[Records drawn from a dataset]
::::::::

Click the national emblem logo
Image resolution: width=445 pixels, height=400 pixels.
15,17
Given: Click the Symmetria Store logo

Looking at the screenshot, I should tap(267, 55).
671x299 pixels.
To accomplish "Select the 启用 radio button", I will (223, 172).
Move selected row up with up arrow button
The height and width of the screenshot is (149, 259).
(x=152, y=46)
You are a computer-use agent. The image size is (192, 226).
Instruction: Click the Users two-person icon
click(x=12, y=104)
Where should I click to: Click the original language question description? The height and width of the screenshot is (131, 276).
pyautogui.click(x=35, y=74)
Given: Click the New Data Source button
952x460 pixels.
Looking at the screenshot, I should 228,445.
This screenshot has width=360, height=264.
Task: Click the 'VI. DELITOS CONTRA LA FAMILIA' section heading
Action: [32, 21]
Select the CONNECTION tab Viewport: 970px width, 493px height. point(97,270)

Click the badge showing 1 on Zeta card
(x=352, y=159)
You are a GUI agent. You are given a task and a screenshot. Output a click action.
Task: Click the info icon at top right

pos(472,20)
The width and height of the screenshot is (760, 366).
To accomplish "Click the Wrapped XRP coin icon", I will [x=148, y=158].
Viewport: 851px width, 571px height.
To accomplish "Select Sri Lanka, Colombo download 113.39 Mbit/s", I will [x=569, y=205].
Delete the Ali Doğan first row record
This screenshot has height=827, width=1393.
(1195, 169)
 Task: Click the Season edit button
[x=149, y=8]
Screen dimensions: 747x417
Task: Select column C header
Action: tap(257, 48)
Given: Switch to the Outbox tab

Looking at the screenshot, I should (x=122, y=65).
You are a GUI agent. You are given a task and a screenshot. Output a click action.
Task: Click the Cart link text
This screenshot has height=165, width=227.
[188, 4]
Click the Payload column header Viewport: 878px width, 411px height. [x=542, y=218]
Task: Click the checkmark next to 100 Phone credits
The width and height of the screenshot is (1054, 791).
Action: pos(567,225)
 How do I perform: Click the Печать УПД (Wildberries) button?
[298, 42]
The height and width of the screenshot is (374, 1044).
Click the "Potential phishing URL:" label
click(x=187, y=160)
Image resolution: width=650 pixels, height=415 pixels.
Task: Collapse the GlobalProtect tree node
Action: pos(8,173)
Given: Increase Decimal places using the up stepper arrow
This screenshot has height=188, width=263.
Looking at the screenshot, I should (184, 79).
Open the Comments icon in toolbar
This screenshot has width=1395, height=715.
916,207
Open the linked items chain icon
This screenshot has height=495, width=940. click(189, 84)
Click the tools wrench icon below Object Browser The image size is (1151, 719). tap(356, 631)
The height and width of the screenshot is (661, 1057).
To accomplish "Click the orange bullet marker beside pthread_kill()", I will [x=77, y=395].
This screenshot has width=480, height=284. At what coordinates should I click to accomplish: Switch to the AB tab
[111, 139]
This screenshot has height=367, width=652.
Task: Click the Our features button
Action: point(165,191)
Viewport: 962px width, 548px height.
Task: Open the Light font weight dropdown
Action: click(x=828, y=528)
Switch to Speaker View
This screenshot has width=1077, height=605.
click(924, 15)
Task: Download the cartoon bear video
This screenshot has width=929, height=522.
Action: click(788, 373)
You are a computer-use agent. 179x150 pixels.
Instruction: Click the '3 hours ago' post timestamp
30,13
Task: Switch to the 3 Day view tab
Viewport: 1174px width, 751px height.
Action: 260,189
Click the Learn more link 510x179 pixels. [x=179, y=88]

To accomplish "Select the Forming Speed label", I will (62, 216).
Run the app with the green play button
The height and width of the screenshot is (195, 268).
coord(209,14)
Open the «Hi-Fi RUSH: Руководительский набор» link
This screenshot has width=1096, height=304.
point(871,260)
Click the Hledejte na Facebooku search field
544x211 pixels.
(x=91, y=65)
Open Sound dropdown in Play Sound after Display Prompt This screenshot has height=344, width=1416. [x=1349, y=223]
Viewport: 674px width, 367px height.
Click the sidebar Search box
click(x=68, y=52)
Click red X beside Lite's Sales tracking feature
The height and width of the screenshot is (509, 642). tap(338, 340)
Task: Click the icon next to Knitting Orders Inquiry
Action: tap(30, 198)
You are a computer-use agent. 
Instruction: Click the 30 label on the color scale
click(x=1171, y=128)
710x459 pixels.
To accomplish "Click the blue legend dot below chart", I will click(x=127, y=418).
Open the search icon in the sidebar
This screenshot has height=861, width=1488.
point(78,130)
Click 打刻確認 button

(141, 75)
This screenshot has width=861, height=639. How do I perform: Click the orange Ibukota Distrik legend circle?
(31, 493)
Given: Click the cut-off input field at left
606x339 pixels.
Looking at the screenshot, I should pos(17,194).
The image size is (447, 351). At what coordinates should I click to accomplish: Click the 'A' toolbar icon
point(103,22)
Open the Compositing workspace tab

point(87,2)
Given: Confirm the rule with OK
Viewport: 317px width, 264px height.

::::::::

**What needs to be done**
Above are entries; state the number of lines among them that contain "computer", and nothing else.

**Task solution**
3